6. Farkındalık yaratmak için: Herhangi bir konuda özel yetenekleri geliştirmek, yeni bir ürün veya buluş oluşturmak, hiç kimsenin aklına gelmeyen bir yeniliği projelendirmek ve üretmek, emsallerden ve meslektaşlardan daha fazla, rasyonel ve etkin çalışmak, bir hobide zirveye çıkmak, insanın çevresindekilere göre farkındalık yaratmasıdır. Her türlü farkındalık, insana bir kalite, değer ve üstünlük katar.

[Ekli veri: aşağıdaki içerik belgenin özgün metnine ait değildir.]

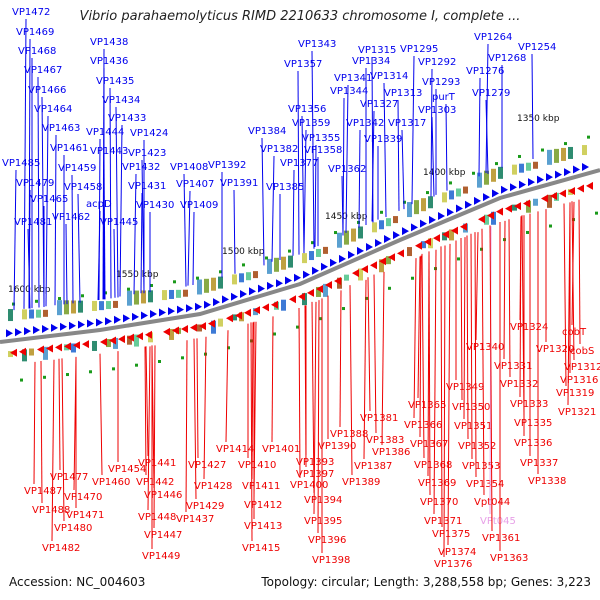  Describe the element at coordinates (575, 394) in the screenshot. I see `gene-label: VP1319` at that location.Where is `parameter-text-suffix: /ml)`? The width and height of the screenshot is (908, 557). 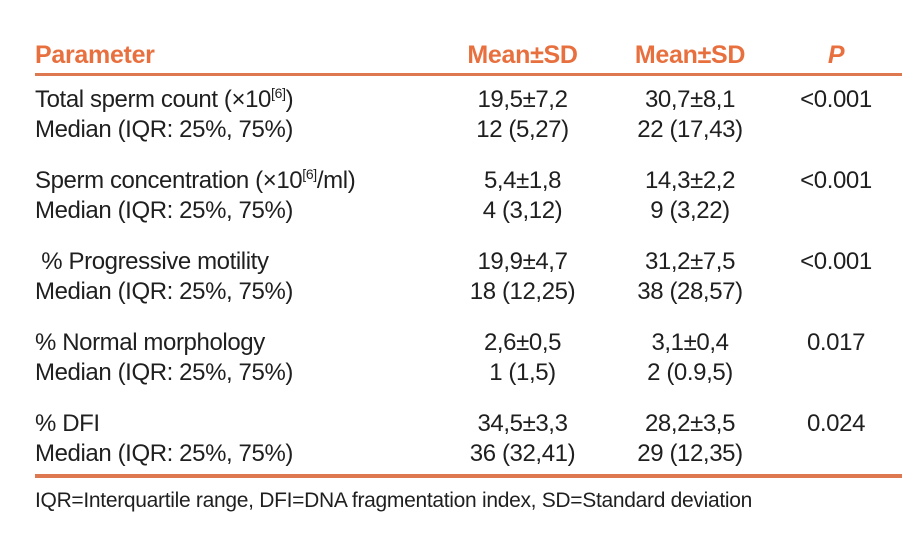 parameter-text-suffix: /ml) is located at coordinates (336, 180).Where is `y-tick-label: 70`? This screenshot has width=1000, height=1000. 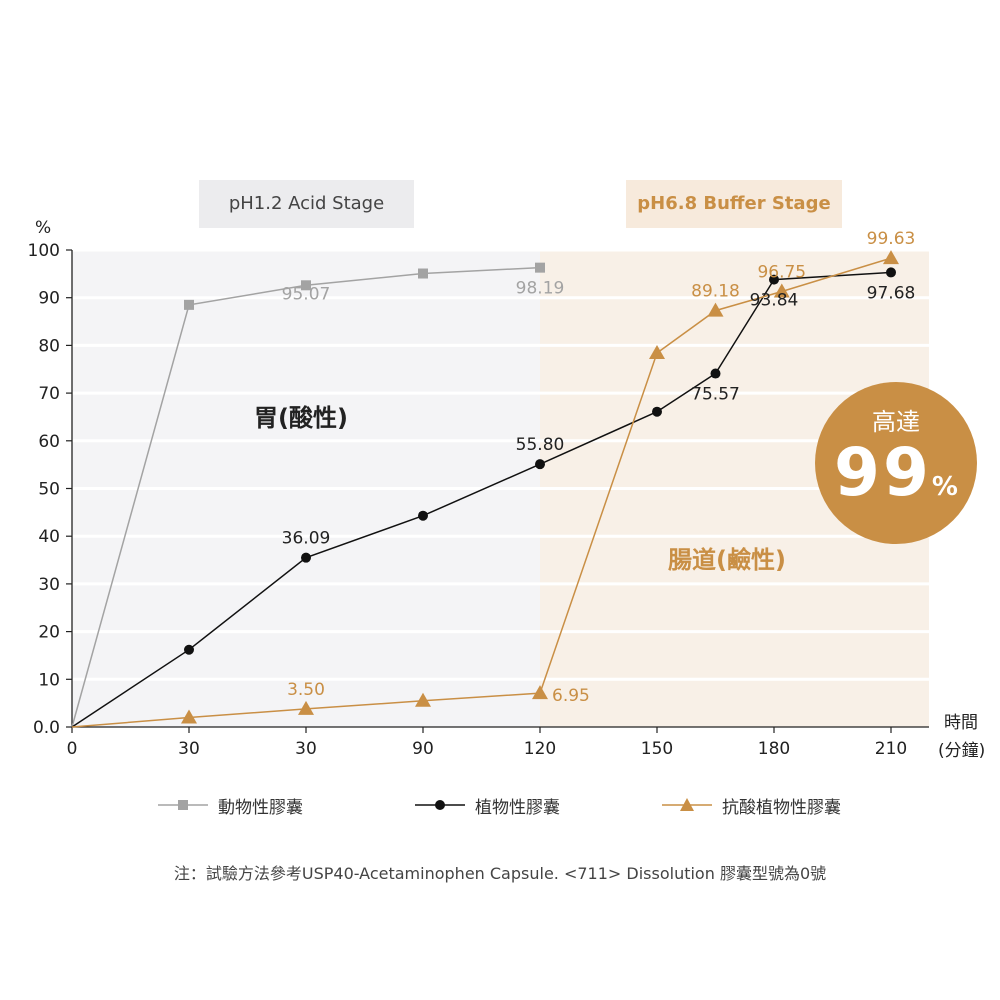
y-tick-label: 70 is located at coordinates (49, 394).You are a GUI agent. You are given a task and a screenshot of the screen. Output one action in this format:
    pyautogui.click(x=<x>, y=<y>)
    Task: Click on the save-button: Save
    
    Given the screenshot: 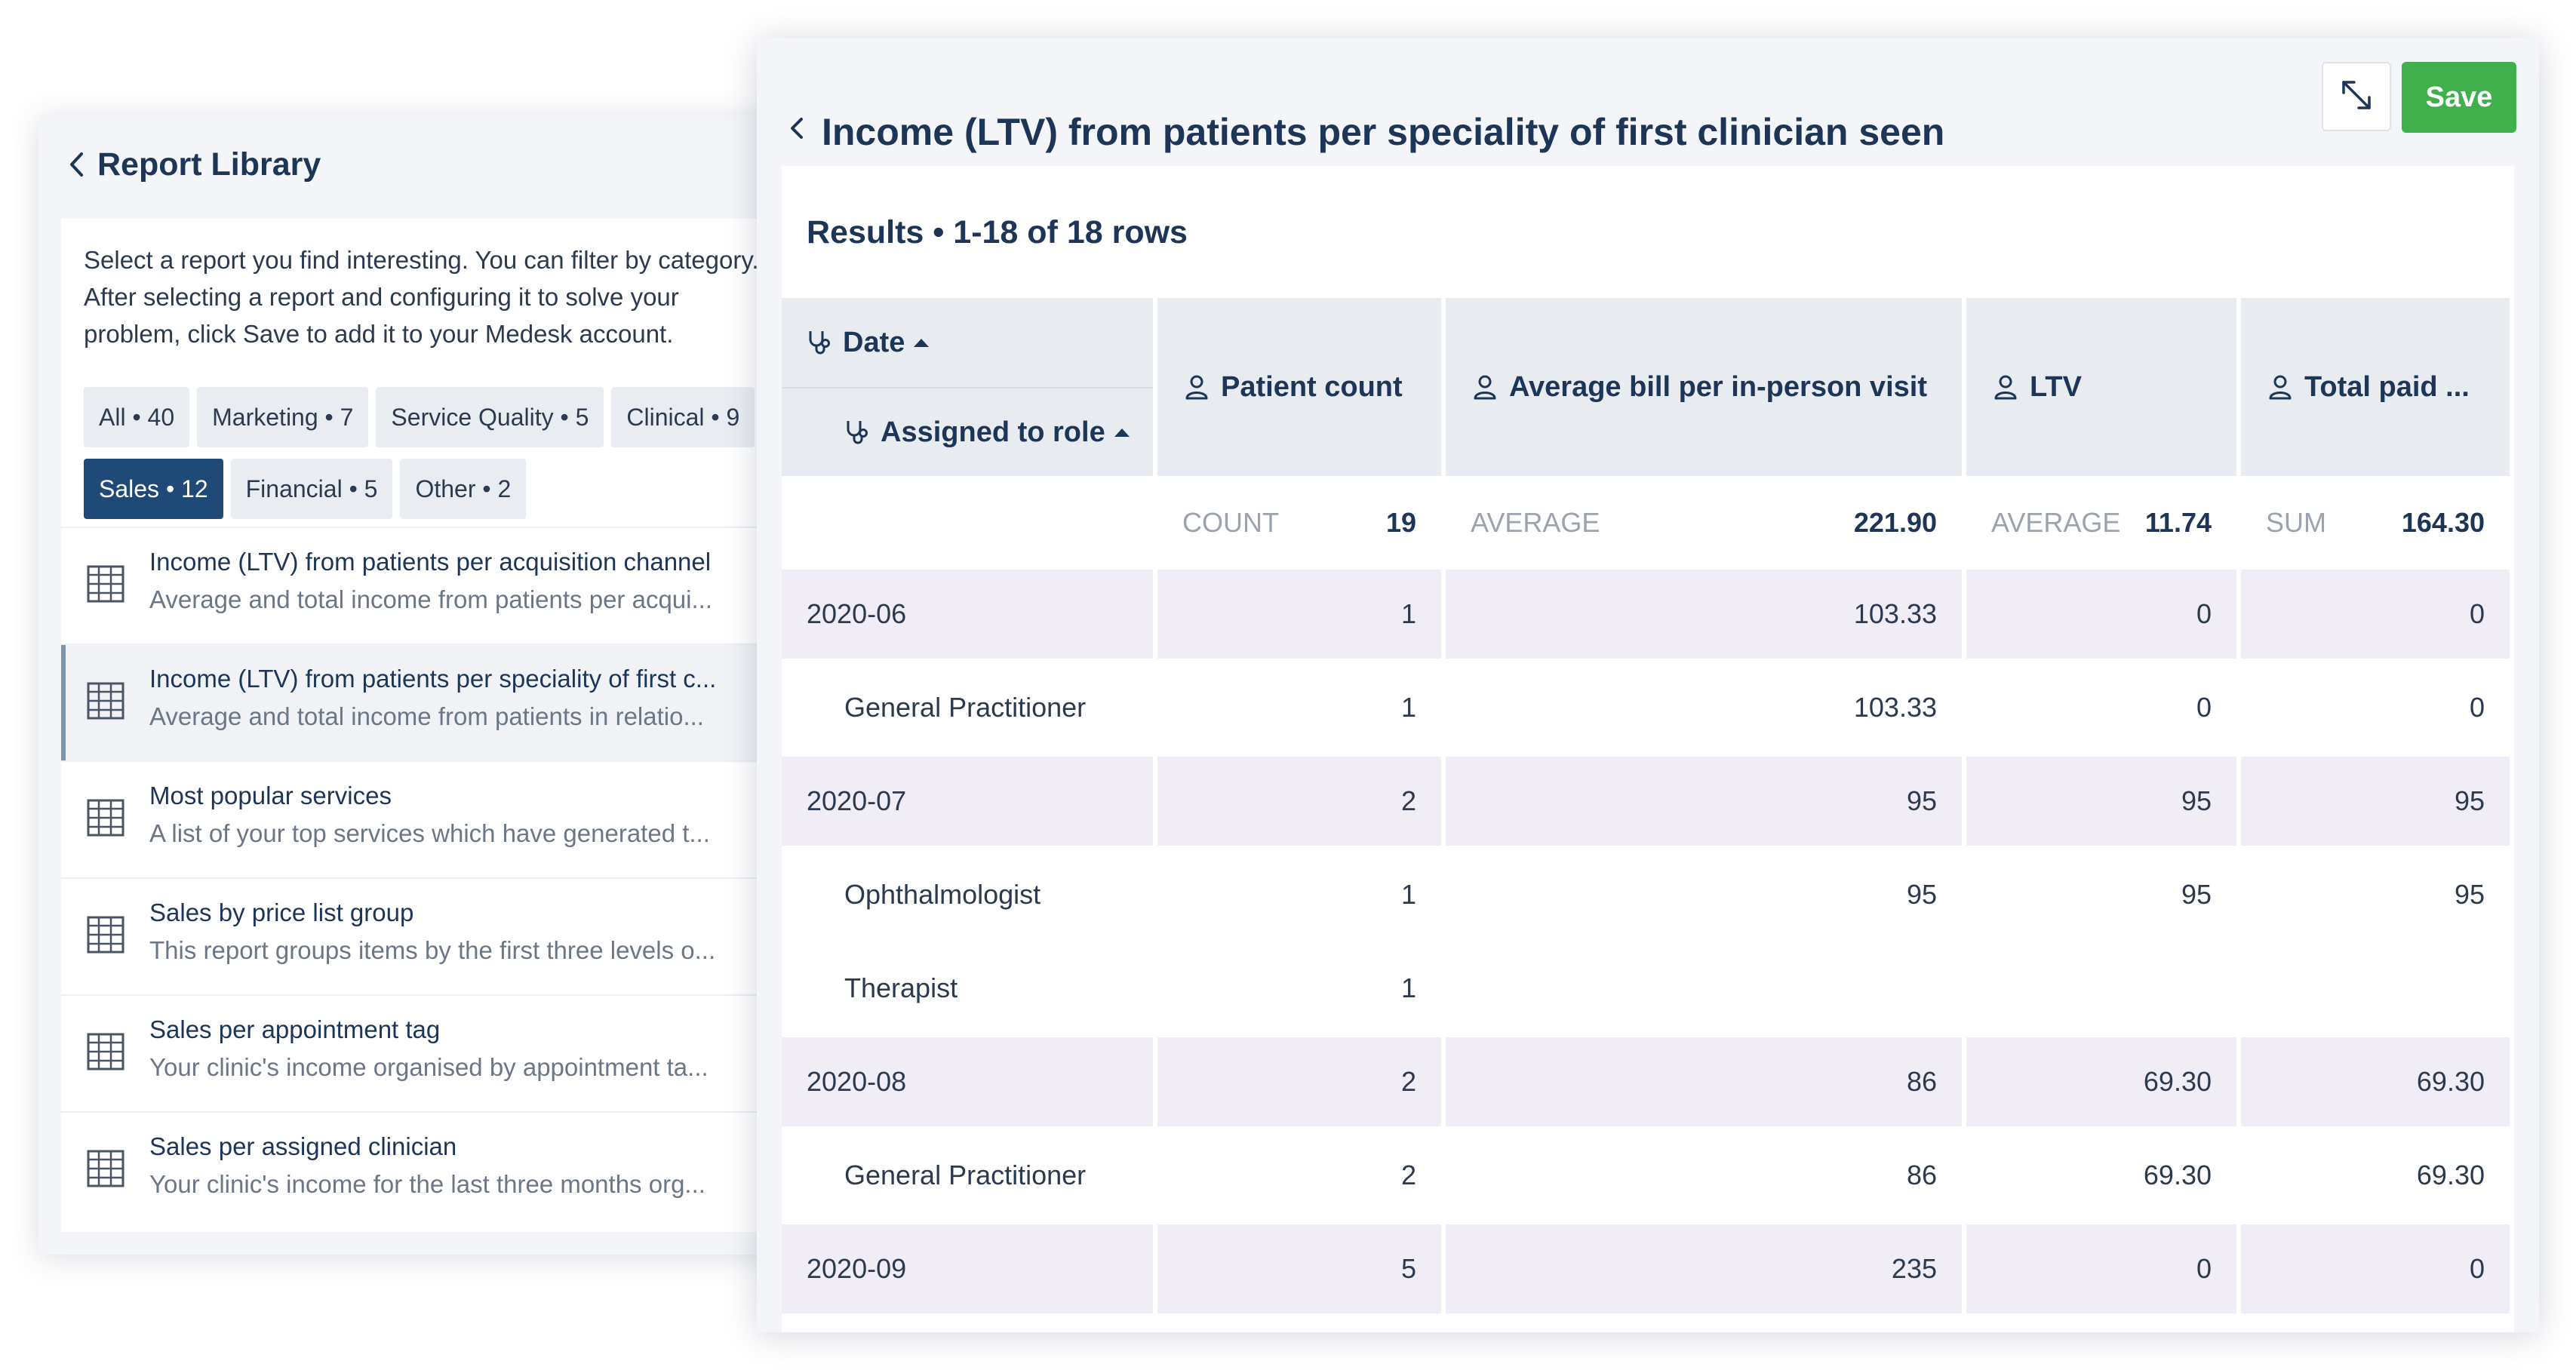 What is the action you would take?
    pyautogui.click(x=2459, y=98)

7. Sağlığımızı ve kalitemizi koruruz: Çalışan insanın hem bedeni hem de ruhu aktif halde olur. Yani bir çeşit spor ve egzersiz yapar. Düzenli ve bilinçli egzersiz, yüksek kaliteli bir yaşamın olmazsa olmazlarından olduğuna göre, severek çalışan bir kişinin vücudu pozitif hormonlar üreteceği için, hem sağlıklı olacak, hem de hayattan zevk alacaktır.
8. Problem çözme uzmanı oluruz: İşinde ve hayatında sürekli, düzenli ve severek çalışanlar, uzmanlaştıkça problemleri veya sorunları daha kolay çözer hale gelirler. Çünkü, çalışırken, ustalaşırken, anlamlı işleri çözümlemek ve başarmak gerekmektedir. Problem çözücüler, soruna değil çözüme odaklandıkları için, problemleri bir kriz, kaos, panik ve stres unsuru olarak değil; bir öğretmen, yükselme basamağı, tecrübe unsuru, başarma zevki, kazanma mutluluğu ve bilgelik yolunda merdiven basamakları olarak görürler.
9. Seversek sevgi üretiriz: İşimizi, iş yerimizi, iş arkadaşlarımızı ve çalışmayı seversek, asla yorulmak nedir bilmeyiz. Sevilmeden, zoraki, korkuyla, üzüntüyle, telaşla, tedirginlikle ve gönülsüz yapılan işler mutlaka sakat olurlar. Grup dinamizmi, aidiyet duygusu, takım ruhu, paylaşmak, üretmek, kazan-kazan, yardım etmek gibi kaliteli insan olma unsurlarına ulaşmak için de, kendimizi, işimizi, arkadaşlarımızı ve çevremizi sevmekle olur. Hem de karşılık beklemeden sevmekle…
Testinin dışına ancak içindekini sızdırdığı gibi, kişilerde ve gruplarda sevgi, saygı, hoşgörü, affetme, yardımlaşma, onore etme, motive etme gibi güzel hasletler olursa, bu güzellikler diğerlerine de bulaşarak, çığı gibi büyüyecek, pozitif ve kaliteli bir çalışma atmosferi meydana gelecektir.
Sevmenin ve sevginin sağladığı bu güzellik ve kaliteler göz ardı edilerek; çalışma bir baş belası olarak görülürse, amirler ve patronlar sürekli şikayet edilirse, sürekli suçlu aranırsa, çalışmamak için sürekli bahaneler uydurulursa, güzelim pazartesi sendrom suçlamasıyla tukaka edilirse, çalışmak için eşref saatinin gelmesi beklenirse, iş beğenilmezse, iş sevilmezse, iş arkadaşlarıyla olması gereken dostluklar kurulamazsa, sürekli iş değiştirilirse, mutlu olmak şartlara bağlanırsa, sahip olunan imkan ve nimetlerin kıymeti bilinmezse, sevmenin ve sevginin olması gereken pozitif gücü, negatife döndü ve kanatlandı gitti demektir.